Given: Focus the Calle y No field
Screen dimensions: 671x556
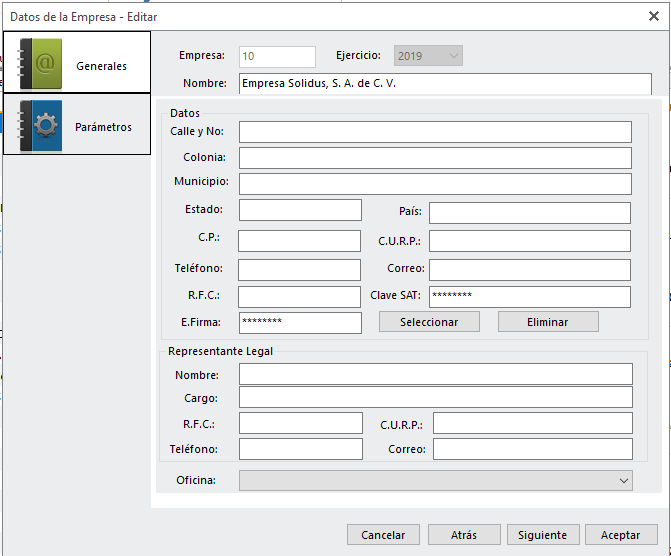Looking at the screenshot, I should (x=435, y=132).
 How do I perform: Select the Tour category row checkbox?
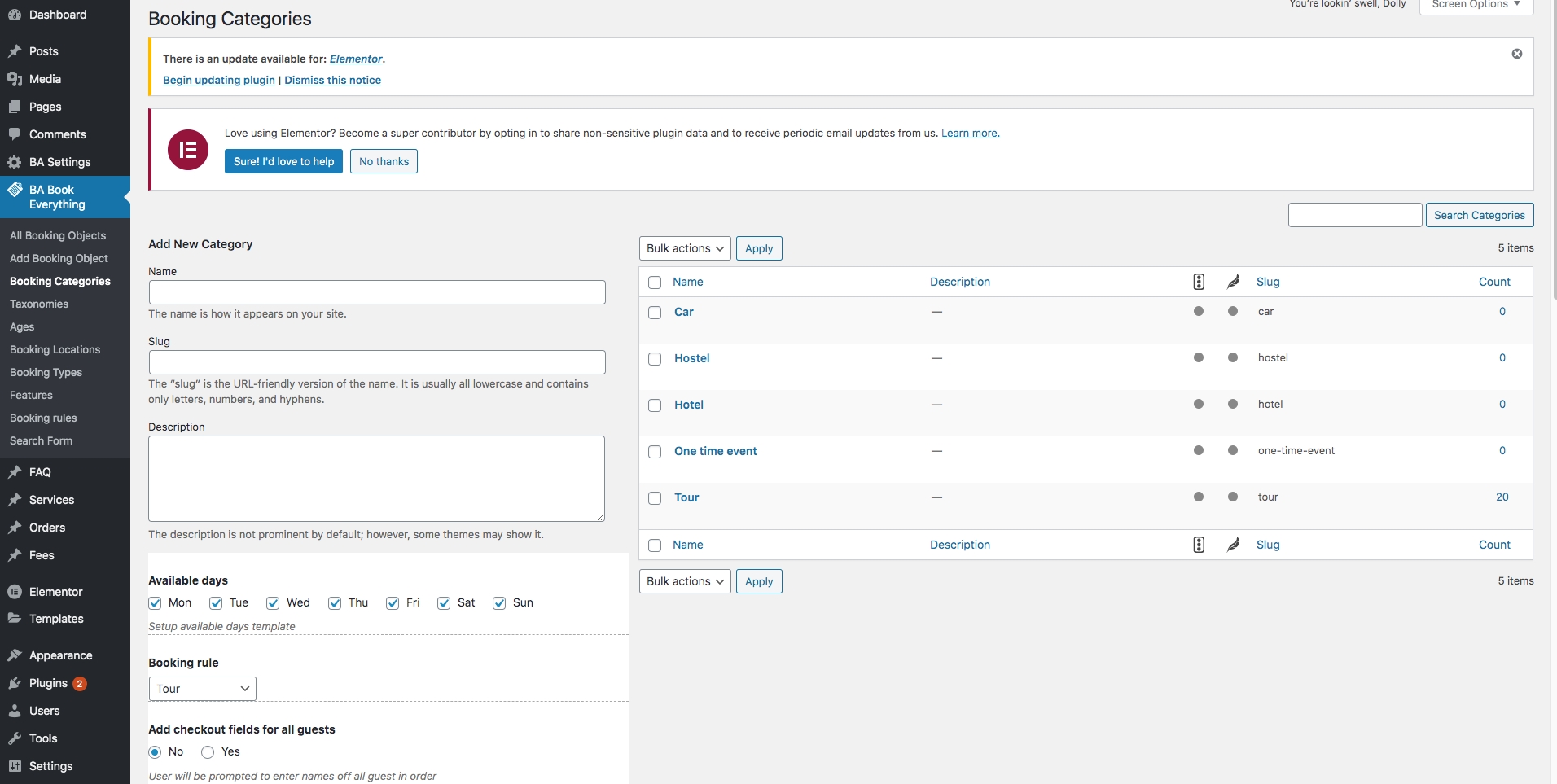pyautogui.click(x=655, y=498)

• _Task_
Copy the full listing above exactly, apart from the pictures.

• _Answer box_
Given: Focus the Calle y No field
Screen dimensions: 671x556
Looking at the screenshot, I should (x=435, y=132).
 How do I perform: Select the Tour category row checkbox?
pyautogui.click(x=655, y=498)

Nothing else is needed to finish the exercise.